Page text ▸
Solve 5 Real Sports Medicine Cases: Boost Your Diagnostic Skills

Patient Presentation & History

A 24-year-old semi-professional male football (soccer) player presented to the emergency department following a high-energy, non-contact injury during a match. He describes planting his right foot to change direction rapidly when an opposing player collided with his lateral knee, forcing it into a valgus and hyperextension moment, followed by an audible "pop." He experienced immediate, excruciating pain, gross deformity of the knee, and was unable to bear weight. Paramedics reported the knee was visibly dislocated on arrival at the field, which spontaneously reduced prior to transport. He denies any prior significant knee injuries. His medical history is unremarkable, with no known allergies or comorbidities. He is a non-smoker and denies recreational drug use. His primary concern is return to elite-level sport.

Clinical Examination

Upon arrival, the patient was hemodynamically stable, although in significant pain.
* Inspection: The right knee was significantly swollen with a moderate hemarthrosis, diffuse ecchymosis, and palpable tenderness circumferentially. No obvious skin tenting or open wounds were noted, indicating a closed knee dislocation. The limb was aligned, suggesting spontaneous reduction.
* Palpation: Diffuse tenderness was elicited around the medial and lateral joint lines, the popliteal fossa, and the patellar borders.
* Range of Motion (ROM): Active ROM was severely restricted due to pain and swelling, approximately 10-40 degrees. Passive ROM revealed a soft end-feel in both flexion and extension, with gross instability.
* Ligamentous Stability Testing (performed gently due to acute injury):
* Anterior Cruciate Ligament (ACL): Lachman test revealed a grade III anterior translation with no discernible end-point. Anterior drawer test was also grossly positive.
* Posterior Cruciate Ligament (PCL): Posterior sag sign was evident, and the posterior drawer test at 90 degrees of flexion demonstrated grade III posterior translation. The quadriceps active test also showed posterior translation that reduced with quadriceps contraction but remained unstable.
* Medial Collateral Ligament (MCL): Valgus stress testing at 0 and 30 degrees of flexion demonstrated grade III laxity (opening >10mm), indicating complete rupture of the superficial and potentially deep MCL.
* Lateral Collateral Ligament (LCL) / Posterolateral Corner (PLC): Varus stress testing at 0 and 30 degrees of flexion demonstrated grade III laxity. Dial test at 30 and 90 degrees showed increased external rotation (>15 degrees compared to contralateral side), confirming a significant PLC injury, involving at least the LCL, popliteofibular ligament, and arcuate complex.
* Combined Instabilities: Gross rotational instability was present in both internal and external rotation, consistent with combined ACL, PCL, MCL, and PLC disruption, highly suggestive of a multi-ligament knee injury (MLKI), specifically a knee dislocation (KD-IV).
* Neurological Assessment:
* Peroneal Nerve: Weakness in dorsiflexion and eversion of the foot (Grade 3/5) was noted. Sensory deficit was present in the first web space. This indicated a partial peroneal nerve palsy.
* Tibial Nerve: Intact motor function (plantarflexion, inversion) and sensation.

Dataset extract ▸
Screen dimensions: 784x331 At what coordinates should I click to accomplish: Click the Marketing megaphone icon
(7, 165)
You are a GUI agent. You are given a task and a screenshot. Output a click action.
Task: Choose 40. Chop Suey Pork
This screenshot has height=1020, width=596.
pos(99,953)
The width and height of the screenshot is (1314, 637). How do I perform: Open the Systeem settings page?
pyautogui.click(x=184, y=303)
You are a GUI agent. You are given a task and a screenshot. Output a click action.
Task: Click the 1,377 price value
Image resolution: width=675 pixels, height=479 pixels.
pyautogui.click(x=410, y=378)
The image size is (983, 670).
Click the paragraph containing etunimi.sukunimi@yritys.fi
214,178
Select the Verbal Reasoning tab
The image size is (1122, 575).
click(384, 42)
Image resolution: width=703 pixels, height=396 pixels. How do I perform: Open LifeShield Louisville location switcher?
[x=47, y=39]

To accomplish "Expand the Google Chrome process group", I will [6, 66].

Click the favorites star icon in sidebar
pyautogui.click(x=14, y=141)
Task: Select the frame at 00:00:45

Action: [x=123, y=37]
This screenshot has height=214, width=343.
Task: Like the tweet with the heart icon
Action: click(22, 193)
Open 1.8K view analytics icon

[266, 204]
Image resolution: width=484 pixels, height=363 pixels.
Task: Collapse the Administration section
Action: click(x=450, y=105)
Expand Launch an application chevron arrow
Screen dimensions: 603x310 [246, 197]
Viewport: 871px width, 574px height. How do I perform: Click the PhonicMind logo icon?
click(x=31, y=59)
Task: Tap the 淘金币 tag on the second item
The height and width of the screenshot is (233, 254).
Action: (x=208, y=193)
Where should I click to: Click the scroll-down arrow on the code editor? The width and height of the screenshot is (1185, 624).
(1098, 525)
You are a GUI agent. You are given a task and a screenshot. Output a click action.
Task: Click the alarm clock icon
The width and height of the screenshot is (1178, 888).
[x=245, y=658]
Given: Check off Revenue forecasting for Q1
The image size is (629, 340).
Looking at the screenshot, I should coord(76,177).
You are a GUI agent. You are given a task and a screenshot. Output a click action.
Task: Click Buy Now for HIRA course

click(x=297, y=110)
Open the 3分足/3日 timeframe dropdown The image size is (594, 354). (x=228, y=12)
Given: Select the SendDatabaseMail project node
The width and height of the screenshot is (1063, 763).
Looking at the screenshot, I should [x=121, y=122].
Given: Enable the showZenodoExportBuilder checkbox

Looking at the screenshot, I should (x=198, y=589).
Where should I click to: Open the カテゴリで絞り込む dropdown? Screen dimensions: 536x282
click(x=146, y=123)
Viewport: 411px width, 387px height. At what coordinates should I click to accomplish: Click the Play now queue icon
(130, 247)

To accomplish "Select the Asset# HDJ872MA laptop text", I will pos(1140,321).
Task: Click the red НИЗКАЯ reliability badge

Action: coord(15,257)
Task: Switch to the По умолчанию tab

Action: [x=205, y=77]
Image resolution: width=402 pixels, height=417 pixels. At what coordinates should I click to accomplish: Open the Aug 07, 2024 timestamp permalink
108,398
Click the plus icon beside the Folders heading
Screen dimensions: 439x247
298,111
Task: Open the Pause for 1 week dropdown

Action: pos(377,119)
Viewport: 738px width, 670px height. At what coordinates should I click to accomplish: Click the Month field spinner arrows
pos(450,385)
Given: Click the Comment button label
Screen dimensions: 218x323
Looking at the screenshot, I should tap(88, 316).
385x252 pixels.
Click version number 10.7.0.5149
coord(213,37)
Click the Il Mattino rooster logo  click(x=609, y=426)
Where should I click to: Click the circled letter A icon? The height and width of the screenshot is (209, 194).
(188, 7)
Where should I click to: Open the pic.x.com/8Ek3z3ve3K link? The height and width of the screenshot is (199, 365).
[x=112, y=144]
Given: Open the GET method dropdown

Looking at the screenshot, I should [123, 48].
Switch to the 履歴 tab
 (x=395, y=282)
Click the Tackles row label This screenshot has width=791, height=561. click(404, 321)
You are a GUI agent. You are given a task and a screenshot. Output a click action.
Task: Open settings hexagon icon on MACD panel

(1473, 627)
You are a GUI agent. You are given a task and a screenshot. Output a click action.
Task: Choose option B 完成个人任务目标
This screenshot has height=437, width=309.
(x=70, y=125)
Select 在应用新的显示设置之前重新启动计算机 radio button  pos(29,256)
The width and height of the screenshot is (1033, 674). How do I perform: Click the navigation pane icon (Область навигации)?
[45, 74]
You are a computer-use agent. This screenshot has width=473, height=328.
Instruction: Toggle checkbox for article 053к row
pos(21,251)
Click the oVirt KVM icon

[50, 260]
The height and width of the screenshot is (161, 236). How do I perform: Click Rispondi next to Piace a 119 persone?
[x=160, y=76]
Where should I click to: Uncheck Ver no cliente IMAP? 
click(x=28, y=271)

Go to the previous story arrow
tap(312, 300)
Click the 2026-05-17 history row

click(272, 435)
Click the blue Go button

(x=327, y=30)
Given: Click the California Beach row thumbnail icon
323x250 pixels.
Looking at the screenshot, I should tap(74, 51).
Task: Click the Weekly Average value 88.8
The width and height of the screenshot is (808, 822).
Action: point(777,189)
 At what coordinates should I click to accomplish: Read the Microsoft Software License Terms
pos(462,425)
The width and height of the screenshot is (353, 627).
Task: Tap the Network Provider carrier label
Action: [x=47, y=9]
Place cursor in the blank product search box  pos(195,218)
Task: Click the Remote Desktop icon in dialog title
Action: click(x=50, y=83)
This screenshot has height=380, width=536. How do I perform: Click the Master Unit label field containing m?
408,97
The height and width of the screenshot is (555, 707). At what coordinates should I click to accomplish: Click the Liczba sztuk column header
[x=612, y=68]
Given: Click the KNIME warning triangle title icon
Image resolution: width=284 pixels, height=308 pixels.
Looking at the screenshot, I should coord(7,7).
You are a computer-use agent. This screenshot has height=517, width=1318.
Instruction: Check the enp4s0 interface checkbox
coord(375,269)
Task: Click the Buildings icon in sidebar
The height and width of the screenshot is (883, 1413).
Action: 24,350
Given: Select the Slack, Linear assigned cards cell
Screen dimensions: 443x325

Problems to solve ▸
1. From the knee dislocation case above, reproduce word for word the passage starting at "Patient Presentation &" and ending at "to elite-level sport.".
2. Resume the knee dislocation case from its last sentence, carrying on in the same clinical style.

Task results ▸
1.
Patient Presentation & History

A 24-year-old semi-professional male football (soccer) player presented to the emergency department following a high-energy, non-contact injury during a match. He describes planting his right foot to change direction rapidly when an opposing player collided with his lateral knee, forcing it into a valgus and hyperextension moment, followed by an audible "pop." He experienced immediate, excruciating pain, gross deformity of the knee, and was unable to bear weight. Paramedics reported the knee was visibly dislocated on arrival at the field, which spontaneously reduced prior to transport. He denies any prior significant knee injuries. His medical history is unremarkable, with no known allergies or comorbidities. He is a non-smoker and denies recreational drug use. His primary concern is return to elite-level sport.

2.
* Vascular Assessment: Distal pulses (dorsalis pedis, posterior tibial) were present but somewhat diminished compared to the contralateral limb, prompting immediate concern. Ankle-brachial index (ABI) was measured as 0.85 on the affected side. Capillary refill was 3 seconds. The limb was cool to touch. Given the history of spontaneous reduction, immediate comprehensive vascular assessment was critical.

Imaging & Diagnostics

Following the clinical assessment, a rapid diagnostic workup was initiated.

• Plain Radiographs (AP, Lateral, Oblique views of the knee):
  • Initial radiographs confirmed spontaneous reduction of the tibiofemoral joint.
  • No gross fractures were immediately apparent.
  • Subtle findings included widening of the medial and lateral joint spaces, consistent with ligamentous disruption.
  • A small avulsion fracture from the fibular head (Segond-like fracture, though medial in location, indicating capsular avulsion) was noted, suggesting significant collateral ligament and posterolateral corner involvement.
  • A possible fleck avulsion off the posterior aspect of the tibia was seen, suspicious for a PCL avulsion.
• Ankle-Brachial Index (ABI) and Duplex Ultrasonography:
  • The ABI of 0.85 was concerning for vascular compromise.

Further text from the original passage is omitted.